Prenatal testosterone, converted in the genital skin to dihydrotestosterone, causes migration of skin fibroblasts to fully enclose the urethral groove in fetal males, normally resulting in an enclosed penile urethra by the second trimester of pregnancy. Failure of adequate prenatal androgen effect is therefore thought to be involved in many cases, making severe hypospadias a very mild form of intersex (under-virilization of a genetic male). Since postnatal androgen deficiency can only be demonstrated in a minority of cases, it has been proposed that transient deficiency of testosterone can occur during critical periods of fetal genital development, due to elevation of anti-müllerian hormone or more subtle degrees of pituitary-gonadal dysfunction. More recently, abnormalities of transcription factors have been proposed.
In a minority of cases, a postnatal deficiency of androgens, or reduced sensitivity to androgens (testosterone and dihydrotestosterone) can be demonstrated. These are often associated with a chordee, and in severe cases a residual perineal urogenital opening and small phallus. This combination of birth defects is referred to as pseudovaginal perineoscrotal hypospadias and is a part of the spectrum of ambiguous genitalia. Postnatal testosterone treatment does not close the urethra. Genetic factors are likely involved in at least some cases, as there is about a 7% familiar recurrence risk. A 2010 Article found a 2.5 times increase in the condition for boys with a specific genetic defect that was carried on the X (maternally contributed sex) chromosome.
Distal forms (glanular, subglanular, midshaft) are repaired between 12 and 18 months of age. There are more than 200 operative techniques and their modifications. Success rate is approximately 90 to 95%. Surgical repair of distal hypospadias is almost always successful after a single procedure, usually performed by a pediatric urologist or a plastic surgeon until the child is one year old.
When the hypospadias is severe degree, or there are associated birth defects such as chordee or cryptorchidism, the best management can be more complicated. A karyotype and endocrine evaluation should be performed to detect intersex conditions or hormone deficiencies. If the penis is small, testosterone or human chorionic gonadotropin (hCG) injections may be given to enlarge it prior to surgery. Surgical repair of severe hypospadias may require multiple procedures and mucosal grafting. Preputial skin is often used for grafting and circumcision should be avoided prior to repair.
In a minority of patients with severe hypospadias surgery produces unsatisfactory results, such as scarring, curvature, or formation of urethral fistulas, diverticula, or strictures. A fistula is an unwanted opening through the skin along the course of the urethra, and can result in urinary leakage or an abnormal stream.
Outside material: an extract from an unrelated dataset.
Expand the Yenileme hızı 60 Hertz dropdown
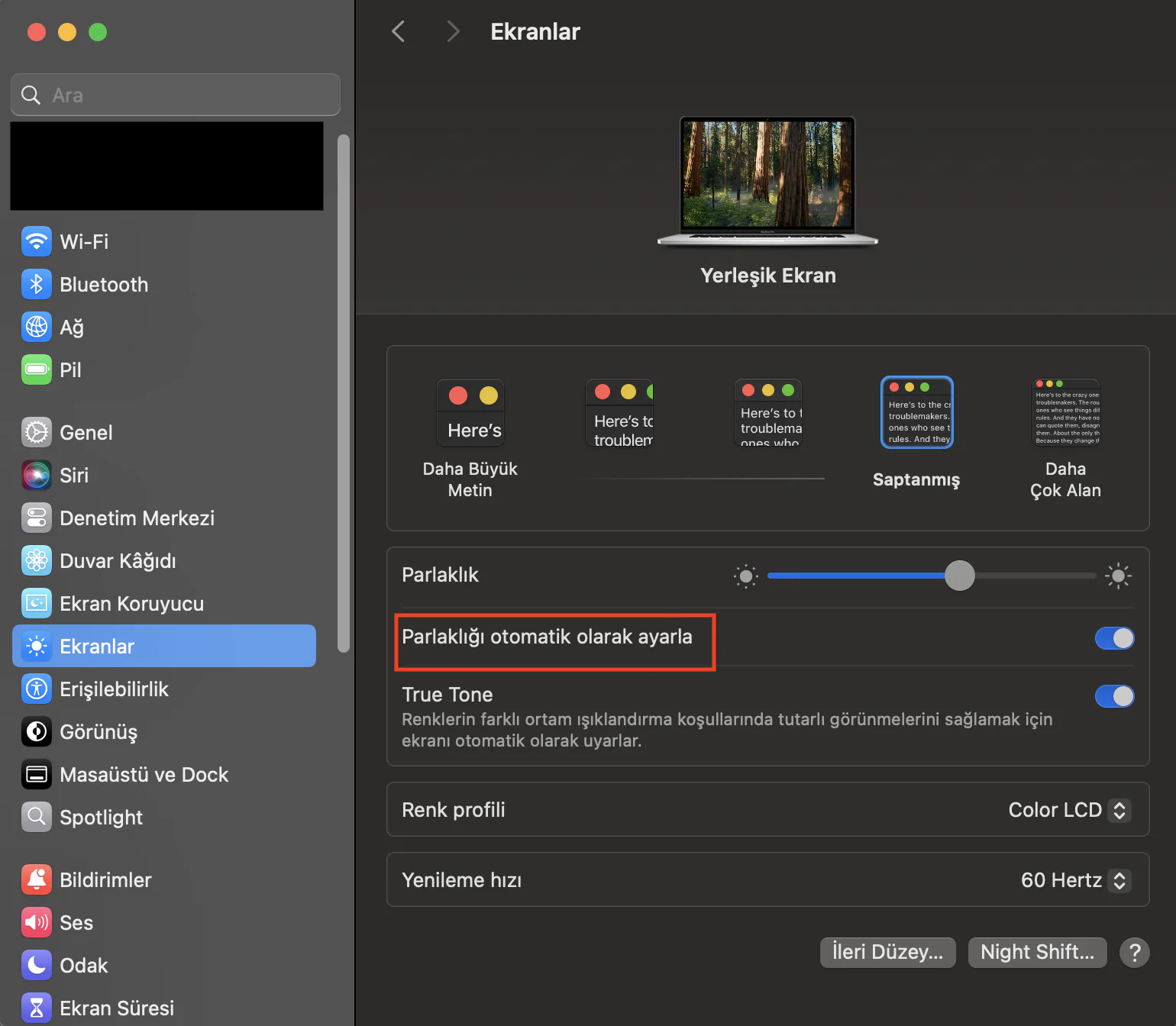The image size is (1176, 1026). (1074, 880)
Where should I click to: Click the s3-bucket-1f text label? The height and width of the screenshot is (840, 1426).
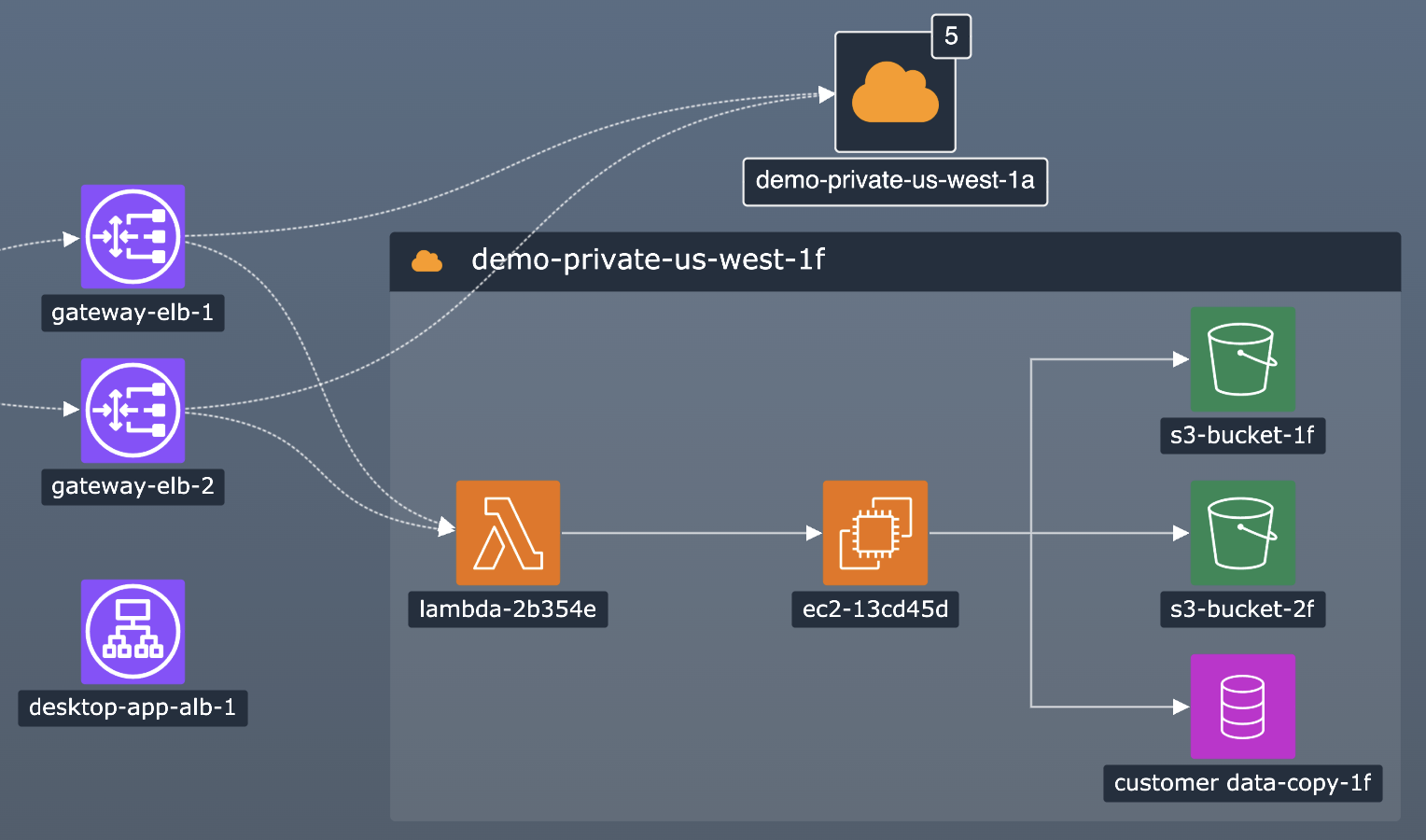[1242, 436]
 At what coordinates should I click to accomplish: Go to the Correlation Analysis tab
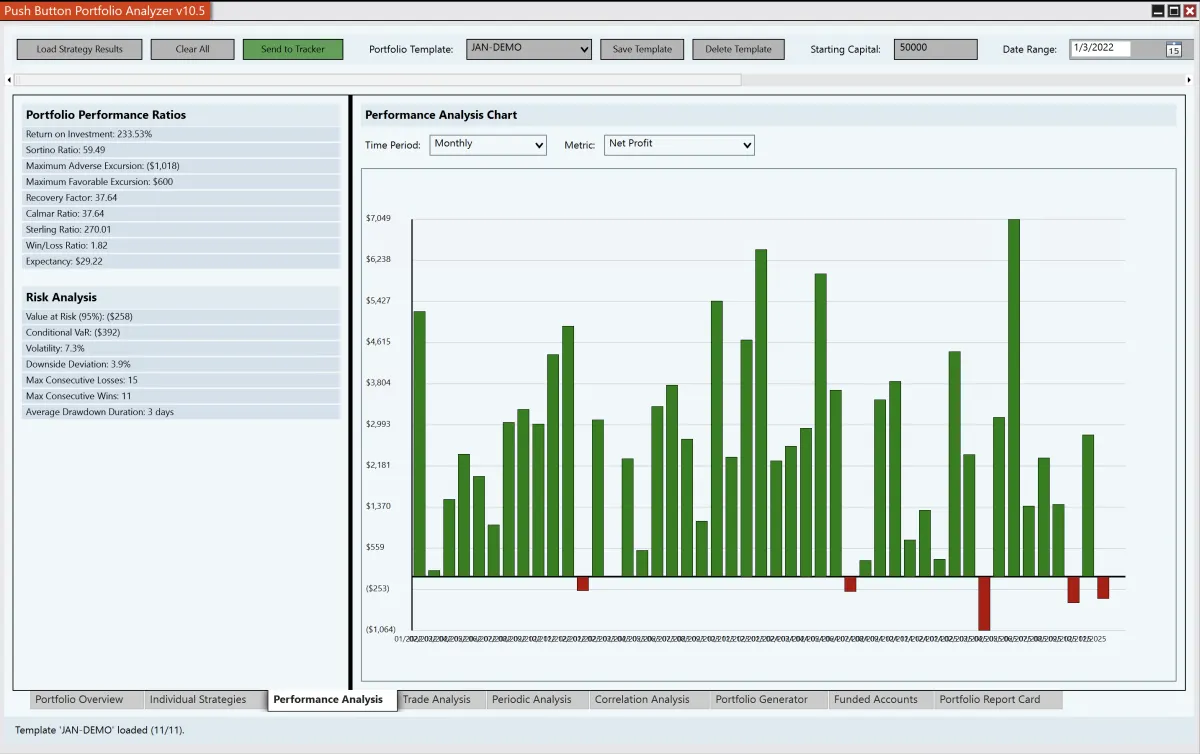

A diverticulum is an “outpocketing” of the lining of the urethra which interferes with urinary flow and may result in post-urination leakage. A stricture is a narrowing of the urethra severe enough to obstruct flow. Reduced complication rates even for third degree repair (e.g. fistula rates below 5%) have been reported in recent years from centers with the most experience, and surgical repair is now performed for the vast majority of infants with hypospadias. Special problem presents urethral complications in adulthood, after primary repaired hypospadias in childhood. In these cases, standard principles for urethral reconstruction in adults should be performed for successful outcome.